At the AIPAC Policy Conference, I had the opportunity Sunday evening to meet Daniel Mael, a junior at Brandeis University, who is leading an initiative called “Safe Hillel.” It aims to counter a left-wing movement called “Open Hillel,” which is trying to force Hillel, the national organization of Jewish student centers on college campuses, to change guidelines that prohibit partnering with or hosting anti-Israel organizations.
Safe Hillel insists that Hillel chapters should follow the national guidelines. “Pro-Israel students are often bullied or intimidated into silence on campuses across the country,” Mael says. “Hillel’s mission is to provide a space for safe students to be pro-Israel.” So far, two–Vassar and Swarthmore–have broken with national Hillel and declared themselves “Open.” Over 1300 people have signed Open Hillel’s petition since 2012.
Mael has launched two petitions at the Safe Hillel website. One supports Hillel’s national guidelines against anti-Israel groups and groups that support the “Boycott, Divest, Sanctions” (BDS) movement. The other throws down a challenge to Open Hillel, asking that it exclude any groups that support terror. “Every organization has a boundary. The NAACP isn’t going to invite the KKK to address their national convention,” Mael adds.

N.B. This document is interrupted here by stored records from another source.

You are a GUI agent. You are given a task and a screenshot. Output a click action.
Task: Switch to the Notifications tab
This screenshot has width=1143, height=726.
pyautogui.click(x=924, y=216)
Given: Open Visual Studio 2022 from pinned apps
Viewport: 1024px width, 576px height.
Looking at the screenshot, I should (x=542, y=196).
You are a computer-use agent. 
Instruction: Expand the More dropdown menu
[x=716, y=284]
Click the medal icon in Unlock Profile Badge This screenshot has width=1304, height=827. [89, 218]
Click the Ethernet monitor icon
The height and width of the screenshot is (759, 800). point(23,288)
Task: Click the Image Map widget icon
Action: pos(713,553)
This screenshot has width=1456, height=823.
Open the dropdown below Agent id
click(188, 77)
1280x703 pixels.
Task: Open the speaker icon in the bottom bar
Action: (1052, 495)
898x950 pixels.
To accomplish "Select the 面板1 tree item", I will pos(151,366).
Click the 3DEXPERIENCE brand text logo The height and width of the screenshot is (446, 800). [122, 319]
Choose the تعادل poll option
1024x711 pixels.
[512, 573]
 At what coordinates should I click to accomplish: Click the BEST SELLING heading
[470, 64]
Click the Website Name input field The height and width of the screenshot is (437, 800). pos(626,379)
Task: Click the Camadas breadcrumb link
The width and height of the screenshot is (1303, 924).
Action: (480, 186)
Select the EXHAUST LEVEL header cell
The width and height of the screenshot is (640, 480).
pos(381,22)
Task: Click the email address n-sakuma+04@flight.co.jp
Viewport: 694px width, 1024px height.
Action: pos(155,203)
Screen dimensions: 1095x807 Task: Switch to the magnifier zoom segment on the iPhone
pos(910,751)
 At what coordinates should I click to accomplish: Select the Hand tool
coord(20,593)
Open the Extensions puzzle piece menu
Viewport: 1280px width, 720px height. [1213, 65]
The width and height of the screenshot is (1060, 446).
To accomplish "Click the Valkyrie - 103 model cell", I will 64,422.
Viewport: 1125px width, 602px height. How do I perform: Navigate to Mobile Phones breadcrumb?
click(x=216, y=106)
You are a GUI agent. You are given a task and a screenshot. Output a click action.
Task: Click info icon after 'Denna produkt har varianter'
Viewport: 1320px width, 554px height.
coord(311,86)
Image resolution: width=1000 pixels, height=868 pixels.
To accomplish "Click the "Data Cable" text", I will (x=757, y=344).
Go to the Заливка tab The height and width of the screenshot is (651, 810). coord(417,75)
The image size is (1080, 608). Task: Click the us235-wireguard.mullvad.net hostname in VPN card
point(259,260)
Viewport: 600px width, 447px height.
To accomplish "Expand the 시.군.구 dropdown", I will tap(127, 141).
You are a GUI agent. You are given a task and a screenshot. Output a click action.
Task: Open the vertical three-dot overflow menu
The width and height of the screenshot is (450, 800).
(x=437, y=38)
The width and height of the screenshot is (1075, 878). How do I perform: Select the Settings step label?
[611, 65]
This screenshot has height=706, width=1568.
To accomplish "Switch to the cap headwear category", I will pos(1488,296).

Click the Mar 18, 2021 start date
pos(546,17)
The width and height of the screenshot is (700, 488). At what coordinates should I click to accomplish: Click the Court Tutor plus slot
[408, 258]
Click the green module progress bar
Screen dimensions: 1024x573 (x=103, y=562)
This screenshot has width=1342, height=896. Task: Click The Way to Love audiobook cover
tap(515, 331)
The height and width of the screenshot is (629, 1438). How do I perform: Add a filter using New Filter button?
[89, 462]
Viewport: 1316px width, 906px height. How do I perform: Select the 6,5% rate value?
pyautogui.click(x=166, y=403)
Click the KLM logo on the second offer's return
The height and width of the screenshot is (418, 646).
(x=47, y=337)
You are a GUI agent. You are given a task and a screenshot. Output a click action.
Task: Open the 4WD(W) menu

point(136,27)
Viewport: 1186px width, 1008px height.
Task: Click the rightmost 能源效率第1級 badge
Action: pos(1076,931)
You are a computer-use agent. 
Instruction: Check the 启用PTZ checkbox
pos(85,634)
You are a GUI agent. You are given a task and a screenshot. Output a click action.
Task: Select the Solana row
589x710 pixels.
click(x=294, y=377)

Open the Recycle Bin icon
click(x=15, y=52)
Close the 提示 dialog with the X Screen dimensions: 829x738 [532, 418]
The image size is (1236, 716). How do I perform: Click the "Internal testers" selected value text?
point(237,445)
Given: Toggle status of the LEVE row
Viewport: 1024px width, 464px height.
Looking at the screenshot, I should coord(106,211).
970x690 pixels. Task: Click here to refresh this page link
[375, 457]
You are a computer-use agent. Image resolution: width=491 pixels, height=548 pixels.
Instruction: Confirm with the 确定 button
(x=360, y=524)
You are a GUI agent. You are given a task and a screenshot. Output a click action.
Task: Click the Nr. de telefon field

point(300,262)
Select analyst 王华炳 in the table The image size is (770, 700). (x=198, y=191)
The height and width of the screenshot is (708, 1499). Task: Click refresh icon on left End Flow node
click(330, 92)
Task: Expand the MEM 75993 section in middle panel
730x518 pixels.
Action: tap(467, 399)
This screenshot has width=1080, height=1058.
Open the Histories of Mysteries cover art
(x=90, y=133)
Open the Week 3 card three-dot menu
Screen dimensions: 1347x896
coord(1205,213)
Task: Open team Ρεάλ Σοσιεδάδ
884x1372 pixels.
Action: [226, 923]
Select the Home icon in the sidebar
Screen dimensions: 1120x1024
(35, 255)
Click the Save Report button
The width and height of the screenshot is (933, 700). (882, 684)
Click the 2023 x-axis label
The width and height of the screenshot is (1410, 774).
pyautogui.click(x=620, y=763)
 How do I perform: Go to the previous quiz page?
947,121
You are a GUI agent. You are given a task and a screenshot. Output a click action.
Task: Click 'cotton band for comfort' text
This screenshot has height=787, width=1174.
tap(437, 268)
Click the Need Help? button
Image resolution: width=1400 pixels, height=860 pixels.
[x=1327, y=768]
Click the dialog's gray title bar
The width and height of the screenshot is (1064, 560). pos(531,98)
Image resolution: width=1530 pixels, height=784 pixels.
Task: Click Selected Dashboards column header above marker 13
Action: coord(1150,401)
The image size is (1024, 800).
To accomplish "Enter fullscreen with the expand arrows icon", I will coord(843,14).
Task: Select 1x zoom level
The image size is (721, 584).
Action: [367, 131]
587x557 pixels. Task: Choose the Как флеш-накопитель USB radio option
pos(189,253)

Though Brandeis is a predominantly Jewish institution, it is no stranger to far-left criticism of Israel. In 2007, former President Jimmy Carter addressed students about his book, Palestine: Peace Not Apartheid–and famously refused to debate Harvard Law School professor Alan Dershowitz. On Monday, anti-Israel blogger Max Blumenthal will visit the campus to talk about his new and widely-panned anti-Israel book, Goliath.
Blumenthal recently targeted Mael on Twitter for placing protest flyers on campus, showing an infamous Facebook photograph of Blumenthal mocking religious Jews.
— Max Blumenthal (@MaxBlumenthal) March 2, 2014
“I laugh it off,” Mael says, “but for some students, getting attacked on social media is a big deal.” He wants “Safe Hillel” to maintain Hillel as a place where students can hear, or air, criticism of Israel, but where they never have to feel afraid to express their love for the Jewish state.